This chicken recipe is very different as it uses beresta/fried onions as the flavoring base. The chicken gets a fiery red color from the fried onions and caramelized sugar. A little bit of extra effort will give you a beautiful robust flavor of smoky, sweet, caramelized onions.

DSC_0527

 

Recipe:

Adapted from Alpana Habib

Ingredients:
Good quality chicken (if possible organic and free range): around 3 lbs. cut into bite sized pieces.
Onion: one large or, caramelized onion 2/3-1 cup. (adjust the number of onions to have around 2/3 cup of fried onions)
Yogurt: around ½ cup
Red chili powder: one tablespoon or more if you want it hotter (also it will depend on how hot the chili powder is) mixed with a little bit of water to make a paste.
Mustard oil/any other oil: 2tbsp. (you’ll need more oil to fry the onions, around half a cup)
Bay leaves: 2 nos.
Cardamoms: 3-4 nos. (smash them with a heavy spoon just enough to break them a little bit)
Garlic paste: 1-2 tbsp.
Sugar: one tbsp.
Cinnamon: 2 inches stick broken into one inch pieces

DSC_0539
• Marinate the chicken with the yogurt and garlic paste for an hour.
• In the meantime, heat up around ½ cup of oil. Bring the flame to medium high to medium.
• Thinly slice the onion and fry the onions in the hot oil until golden brown. Do not make the oil too hot, it will burn the onion. Carefully stir the onion while frying to evenly color them. Slow frying will make the onion very sweet and smoky.
• Drain the fried onions on an absorbent paper.
• Take out all the oil leaving only one-two tablespoons.
• Add the sugar and let it caramelize. Keep an eye on it, it’s very easy to burn sugar and it will taste bitter.
• Once the sugar is caramelized, add the red chili paste and stir frequently.
• Drop in the cardamoms and the cinnamons and let them release the aroma.
• Turn the flame to low or take the pan out of the flame and then add the marinated chicken.
• Stir everything together very well or else the yogurt will curdle.
• Salt and again mix everything well.
• Add one third of the beresta (fried onions), mix nicely and then cover the pot.
• After around 10 minutes, uncover the pot, add another third of the beresta, mix well and cover the pot again for around ten minutes. Check the meat too.
• Uncover the pot, give everything a good stir and check if the meat is done or not. Check for seasoning too.
• Add the rest of the beresta, five-six green chilies slit length wise and then cover the pot again. Turn off the flame. Let the pan covered for 10-15 minutes (or more) and then serve with either bread or rice.

DSC_0509
** I did not add any water. The chicken and the yogurt released enough water to make a nice gravy. If you think you do not have enough gravy, add little bit of water while adding the second batch of beresta.
**If you let the chicken sit for at least half n hour, the meat will soak the gravy a little bit and the flavors will mix very nicely.

DATA PROVIDED:

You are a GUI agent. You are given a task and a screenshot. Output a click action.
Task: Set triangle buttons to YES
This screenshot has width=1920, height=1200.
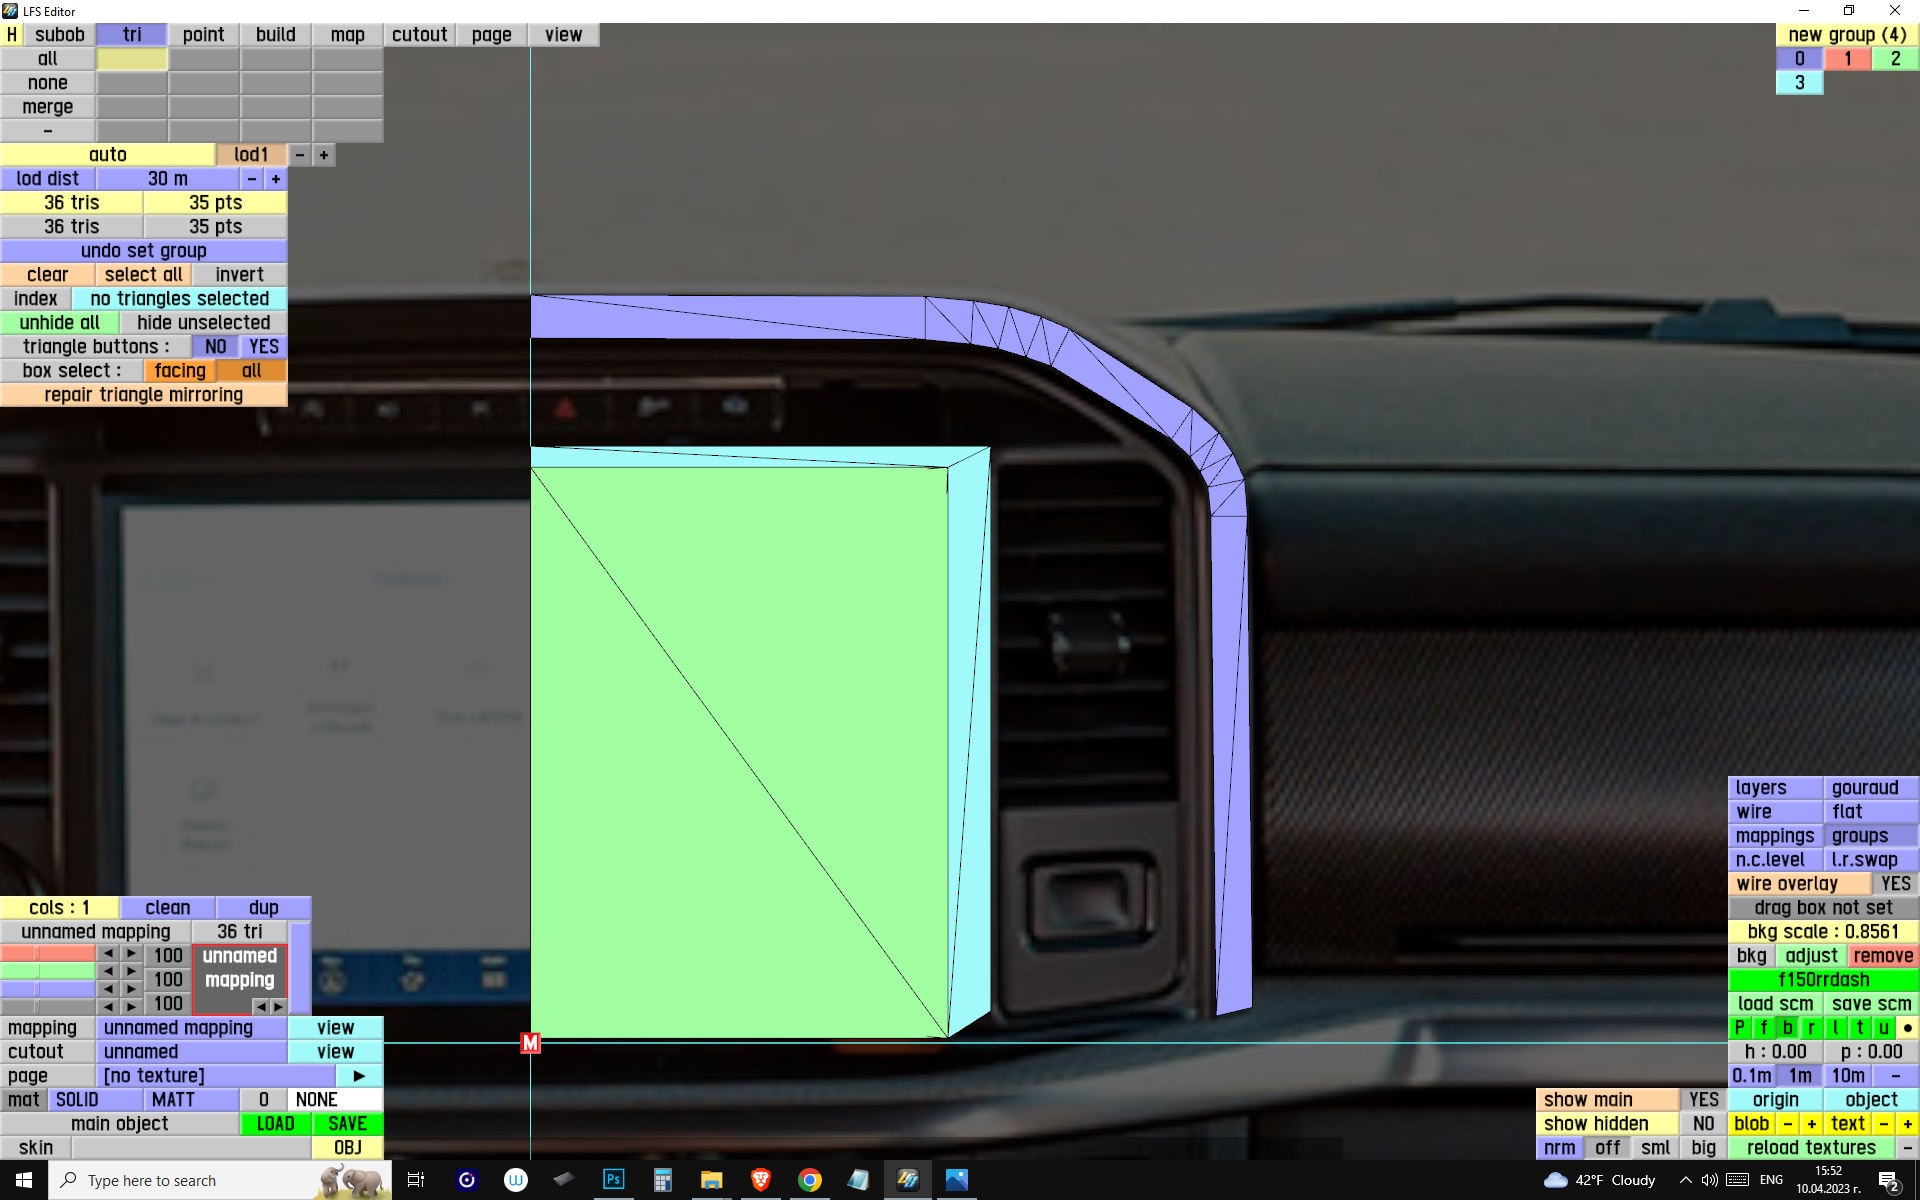tap(264, 347)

TASKS FOR THIS EXERCISE:
• A. Rewrite the paragraph of the chicken recipe that begins "This chicken recipe is very different" more briefly, keeping its main facts.
• B. Return, word for word, the part of the chicken recipe that opens with the words containing "Garlic paste: 1-2" and closes with "high to medium.".

RESULTS:
• A. This unusual chicken recipe uses beresta (fried onions) as its flavoring base. Fried onions and caramelized sugar give the chicken a fiery red color, and a little extra effort yields a robust, smoky, sweet, caramelized-onion flavor.

• B.
Garlic paste: 1-2 tbsp.
Sugar: one tbsp.
Cinnamon: 2 inches stick broken into one inch pieces

DSC_0539
• Marinate the chicken with the yogurt and garlic paste for an hour.
• In the meantime, heat up around ½ cup of oil. Bring the flame to medium high to medium.